Document passage

□ □ □

One Northern California-based Starbucks barista said she contemplated leaving her job after the controversial arrest last month of two black men sitting at a Philadelphia location of the coffee chain for several minutes without having purchased anything.

That employee, an African-American woman who asked TIME to remain anonymous due to concerns of losing her job, was angry. And when Starbucks later announced more than 8,000 stores across the country would participate in racial bias education training, she didn’t understand why.

“I was angry we had to educate people on how to not be racist,” she recalled in an interview with TIME Tuesday night shortly after attending the hours-long training that shuttered nearly all of Starbucks’ U.S. locations.

But, after completing Starbucks’ racial bias training program Tuesday afternoon with her coworkers, the California-based barista felt her perspective had changed. “I’m a black woman; I’ve already known all of this,” she said, referring to one section of the program that detailed living day-to-day in public spaces as a person of color. “But the fact that it was a video all employees had to watch, it really warmed me.”

More than 175,000 Starbucks employees participated in the mandatory racial bias education program Tuesday afternoon at thousands of U.S.-based locations as part of an initiative spurred by the high-profile incident in Philadelphia last month. Gathered around a few iPads at locations around the nation, Starbucks employees watched nearly two dozen videos featuring the rapper Common, documentary filmmaker Stanley Nelson, Starbucks executives and other prominent figures, while participating in wide-ranging discussions about race and identity with their colleagues. The curriculum, released in full by Starbucks online Tuesday night, placed an emphasis on encouraging some employees to become “color brave” instead of “color blind” and meditated on the Starbucks’ responsibility as the “third place” for some members of the community, akin to a home and workplace.

□ □ □

Material provided
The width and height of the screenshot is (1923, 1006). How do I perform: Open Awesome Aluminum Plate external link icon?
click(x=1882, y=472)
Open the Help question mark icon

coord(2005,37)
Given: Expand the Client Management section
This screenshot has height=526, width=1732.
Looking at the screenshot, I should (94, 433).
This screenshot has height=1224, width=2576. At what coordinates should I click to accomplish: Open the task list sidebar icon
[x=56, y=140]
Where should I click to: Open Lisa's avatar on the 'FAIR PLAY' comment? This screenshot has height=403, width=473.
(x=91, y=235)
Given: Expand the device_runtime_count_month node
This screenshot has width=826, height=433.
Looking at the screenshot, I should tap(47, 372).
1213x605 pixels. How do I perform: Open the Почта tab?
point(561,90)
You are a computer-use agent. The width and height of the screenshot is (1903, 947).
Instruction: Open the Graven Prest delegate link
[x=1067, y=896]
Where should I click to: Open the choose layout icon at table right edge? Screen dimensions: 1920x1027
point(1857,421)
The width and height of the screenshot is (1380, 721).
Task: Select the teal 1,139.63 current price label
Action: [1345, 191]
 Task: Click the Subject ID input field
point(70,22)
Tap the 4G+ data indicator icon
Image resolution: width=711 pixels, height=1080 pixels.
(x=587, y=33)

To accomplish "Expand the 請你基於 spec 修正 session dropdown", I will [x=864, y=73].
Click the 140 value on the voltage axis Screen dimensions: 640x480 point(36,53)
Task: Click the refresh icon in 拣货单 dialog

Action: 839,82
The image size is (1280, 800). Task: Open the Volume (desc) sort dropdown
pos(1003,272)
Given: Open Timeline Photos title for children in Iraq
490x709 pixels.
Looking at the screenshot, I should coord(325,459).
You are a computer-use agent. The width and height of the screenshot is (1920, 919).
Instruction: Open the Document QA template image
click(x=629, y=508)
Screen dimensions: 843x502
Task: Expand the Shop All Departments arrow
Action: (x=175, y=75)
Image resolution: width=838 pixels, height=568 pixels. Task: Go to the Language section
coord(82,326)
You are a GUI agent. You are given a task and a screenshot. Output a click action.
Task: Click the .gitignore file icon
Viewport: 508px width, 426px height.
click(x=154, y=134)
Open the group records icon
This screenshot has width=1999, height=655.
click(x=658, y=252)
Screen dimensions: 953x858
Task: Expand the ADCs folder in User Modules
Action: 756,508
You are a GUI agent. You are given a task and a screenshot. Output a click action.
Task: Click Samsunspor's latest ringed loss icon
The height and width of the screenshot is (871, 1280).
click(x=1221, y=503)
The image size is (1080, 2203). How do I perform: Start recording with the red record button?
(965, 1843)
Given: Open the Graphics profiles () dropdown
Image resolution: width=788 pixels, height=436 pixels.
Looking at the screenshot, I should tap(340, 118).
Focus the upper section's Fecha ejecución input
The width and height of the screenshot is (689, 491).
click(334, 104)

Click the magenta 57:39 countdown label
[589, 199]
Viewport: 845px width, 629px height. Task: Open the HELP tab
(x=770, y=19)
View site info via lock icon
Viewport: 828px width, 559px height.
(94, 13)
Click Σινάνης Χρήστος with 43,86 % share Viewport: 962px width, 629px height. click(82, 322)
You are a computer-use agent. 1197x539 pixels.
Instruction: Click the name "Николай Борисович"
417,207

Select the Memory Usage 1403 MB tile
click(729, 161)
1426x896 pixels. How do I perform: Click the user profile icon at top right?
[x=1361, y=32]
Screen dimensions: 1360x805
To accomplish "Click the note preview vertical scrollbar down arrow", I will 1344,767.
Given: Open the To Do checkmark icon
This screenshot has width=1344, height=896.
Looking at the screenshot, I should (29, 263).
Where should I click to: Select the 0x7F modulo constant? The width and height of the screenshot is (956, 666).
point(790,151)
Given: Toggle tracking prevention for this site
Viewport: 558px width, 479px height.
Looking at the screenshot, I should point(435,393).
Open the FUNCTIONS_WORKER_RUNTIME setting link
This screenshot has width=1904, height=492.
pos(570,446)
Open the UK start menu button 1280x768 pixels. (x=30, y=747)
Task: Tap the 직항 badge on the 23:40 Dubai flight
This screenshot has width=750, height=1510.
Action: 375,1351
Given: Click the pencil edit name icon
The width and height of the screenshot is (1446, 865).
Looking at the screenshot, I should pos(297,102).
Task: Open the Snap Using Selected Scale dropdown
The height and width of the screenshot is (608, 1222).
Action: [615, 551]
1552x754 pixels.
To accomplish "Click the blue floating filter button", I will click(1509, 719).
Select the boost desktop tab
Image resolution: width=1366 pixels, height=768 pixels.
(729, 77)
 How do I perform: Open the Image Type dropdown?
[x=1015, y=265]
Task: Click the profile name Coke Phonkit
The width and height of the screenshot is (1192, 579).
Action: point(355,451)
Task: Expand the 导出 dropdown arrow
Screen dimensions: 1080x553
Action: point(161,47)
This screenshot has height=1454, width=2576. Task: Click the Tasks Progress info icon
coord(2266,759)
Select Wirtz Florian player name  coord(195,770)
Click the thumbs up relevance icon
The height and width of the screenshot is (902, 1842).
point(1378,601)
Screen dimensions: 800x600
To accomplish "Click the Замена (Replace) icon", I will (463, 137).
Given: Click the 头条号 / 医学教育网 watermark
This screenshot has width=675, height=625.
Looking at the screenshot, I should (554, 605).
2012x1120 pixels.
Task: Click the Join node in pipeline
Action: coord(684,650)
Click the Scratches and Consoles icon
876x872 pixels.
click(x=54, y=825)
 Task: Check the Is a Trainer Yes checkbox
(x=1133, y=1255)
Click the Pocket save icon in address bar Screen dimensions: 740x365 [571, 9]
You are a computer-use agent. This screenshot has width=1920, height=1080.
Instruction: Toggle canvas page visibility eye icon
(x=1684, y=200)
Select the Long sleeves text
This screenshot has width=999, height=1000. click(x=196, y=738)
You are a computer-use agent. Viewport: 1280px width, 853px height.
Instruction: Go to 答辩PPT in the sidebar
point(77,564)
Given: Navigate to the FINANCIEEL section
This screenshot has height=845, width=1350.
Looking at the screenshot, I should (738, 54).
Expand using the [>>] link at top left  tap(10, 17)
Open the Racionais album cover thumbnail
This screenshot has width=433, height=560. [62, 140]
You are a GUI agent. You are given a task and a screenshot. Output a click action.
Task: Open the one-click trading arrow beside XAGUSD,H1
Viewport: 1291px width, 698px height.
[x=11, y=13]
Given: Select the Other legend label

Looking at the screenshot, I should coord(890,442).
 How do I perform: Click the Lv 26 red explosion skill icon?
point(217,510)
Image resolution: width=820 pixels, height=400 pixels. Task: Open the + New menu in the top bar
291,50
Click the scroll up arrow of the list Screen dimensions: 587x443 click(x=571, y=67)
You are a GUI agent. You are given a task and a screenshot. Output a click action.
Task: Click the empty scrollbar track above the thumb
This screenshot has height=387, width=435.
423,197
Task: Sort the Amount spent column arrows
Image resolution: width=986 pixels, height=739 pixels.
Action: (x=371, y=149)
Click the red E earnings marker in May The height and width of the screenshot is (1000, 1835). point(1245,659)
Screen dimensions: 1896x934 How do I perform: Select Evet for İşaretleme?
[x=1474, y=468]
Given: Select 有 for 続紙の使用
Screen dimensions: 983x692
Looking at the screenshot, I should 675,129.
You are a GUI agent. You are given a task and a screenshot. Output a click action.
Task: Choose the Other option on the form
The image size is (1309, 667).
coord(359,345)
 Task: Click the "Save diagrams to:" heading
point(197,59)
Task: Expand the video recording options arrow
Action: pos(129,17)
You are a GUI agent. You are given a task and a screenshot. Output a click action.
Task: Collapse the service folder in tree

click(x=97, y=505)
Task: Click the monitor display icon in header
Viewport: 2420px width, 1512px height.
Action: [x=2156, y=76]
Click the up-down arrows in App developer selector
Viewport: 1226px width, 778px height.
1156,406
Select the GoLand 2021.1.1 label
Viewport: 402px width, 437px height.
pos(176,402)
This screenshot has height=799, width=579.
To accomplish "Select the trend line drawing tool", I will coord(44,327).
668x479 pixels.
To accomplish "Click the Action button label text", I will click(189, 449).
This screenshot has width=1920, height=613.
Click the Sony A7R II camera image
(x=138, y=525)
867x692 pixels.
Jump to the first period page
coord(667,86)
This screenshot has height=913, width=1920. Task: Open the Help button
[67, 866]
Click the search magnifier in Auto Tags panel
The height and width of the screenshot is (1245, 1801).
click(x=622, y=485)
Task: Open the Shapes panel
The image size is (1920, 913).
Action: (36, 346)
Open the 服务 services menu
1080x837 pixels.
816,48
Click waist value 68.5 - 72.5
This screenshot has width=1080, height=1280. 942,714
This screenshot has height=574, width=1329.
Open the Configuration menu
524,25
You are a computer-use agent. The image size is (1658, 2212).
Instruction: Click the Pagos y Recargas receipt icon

□ □ □

Problems to solve
**1.** Based on the Starbucks article, is each statement true? For each, answer yes or no and quote the exact words that decide it. (a) More than 8,000 stores nationwide were to take part in the training. (b) The barista agreed to let TIME print her name. (c) Employees watched the training videos on large TV screens.
**2.** Retype the stretch of the Starbucks article from "One Northern California-based" through "having purchased anything.".
The listing is separate from the Starbucks article.

Task-by-task outputs
**1.**
(a) Yes: "more than 8,000 stores across the country would participate in racial bias education training"
(b) No: "asked TIME to remain anonymous due to concerns of losing her job"
(c) No: "Gathered around a few iPads"

**2.**
One Northern California-based Starbucks barista said she contemplated leaving her job after the controversial arrest last month of two black men sitting at a Philadelphia location of the coffee chain for several minutes without having purchased anything.